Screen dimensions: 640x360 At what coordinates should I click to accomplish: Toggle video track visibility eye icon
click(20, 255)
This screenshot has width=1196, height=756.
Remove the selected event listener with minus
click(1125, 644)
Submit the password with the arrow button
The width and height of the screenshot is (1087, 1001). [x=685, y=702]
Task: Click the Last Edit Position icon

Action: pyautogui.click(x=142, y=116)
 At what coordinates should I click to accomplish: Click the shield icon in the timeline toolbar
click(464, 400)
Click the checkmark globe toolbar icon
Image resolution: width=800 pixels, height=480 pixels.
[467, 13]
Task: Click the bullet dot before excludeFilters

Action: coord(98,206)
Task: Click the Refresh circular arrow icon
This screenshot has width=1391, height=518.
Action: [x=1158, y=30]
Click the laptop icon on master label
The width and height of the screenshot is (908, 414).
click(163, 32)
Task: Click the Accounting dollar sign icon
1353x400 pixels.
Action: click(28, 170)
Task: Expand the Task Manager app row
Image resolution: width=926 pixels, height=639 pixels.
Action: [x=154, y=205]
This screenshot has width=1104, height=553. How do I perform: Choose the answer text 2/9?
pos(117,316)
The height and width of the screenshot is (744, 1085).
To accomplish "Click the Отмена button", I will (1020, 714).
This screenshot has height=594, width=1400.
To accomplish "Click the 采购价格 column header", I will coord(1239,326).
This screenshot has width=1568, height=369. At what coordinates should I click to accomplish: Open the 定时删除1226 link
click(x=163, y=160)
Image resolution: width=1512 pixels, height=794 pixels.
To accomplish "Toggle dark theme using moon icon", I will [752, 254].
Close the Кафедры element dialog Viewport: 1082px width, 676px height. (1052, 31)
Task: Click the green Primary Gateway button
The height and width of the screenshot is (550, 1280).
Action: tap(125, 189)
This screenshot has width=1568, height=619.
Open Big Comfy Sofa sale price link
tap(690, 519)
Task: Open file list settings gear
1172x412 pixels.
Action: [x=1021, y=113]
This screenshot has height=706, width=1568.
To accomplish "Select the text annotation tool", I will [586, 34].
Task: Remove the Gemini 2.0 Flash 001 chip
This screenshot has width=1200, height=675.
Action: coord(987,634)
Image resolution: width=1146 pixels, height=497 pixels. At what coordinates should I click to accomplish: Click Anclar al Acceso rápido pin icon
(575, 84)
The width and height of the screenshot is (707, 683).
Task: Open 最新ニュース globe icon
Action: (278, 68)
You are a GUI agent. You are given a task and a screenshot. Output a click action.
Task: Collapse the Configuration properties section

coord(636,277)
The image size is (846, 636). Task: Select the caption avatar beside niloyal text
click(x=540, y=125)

• [Required action]: Whichever lines of the data include the word "will", pull them out.

• [Answer below]:
To accomplish "Click the Отмена button", I will (1020, 714).
To accomplish "Click the 采购价格 column header", I will coord(1239,326).
To accomplish "Toggle dark theme using moon icon", I will [752, 254].
To accomplish "Select the text annotation tool", I will [586, 34].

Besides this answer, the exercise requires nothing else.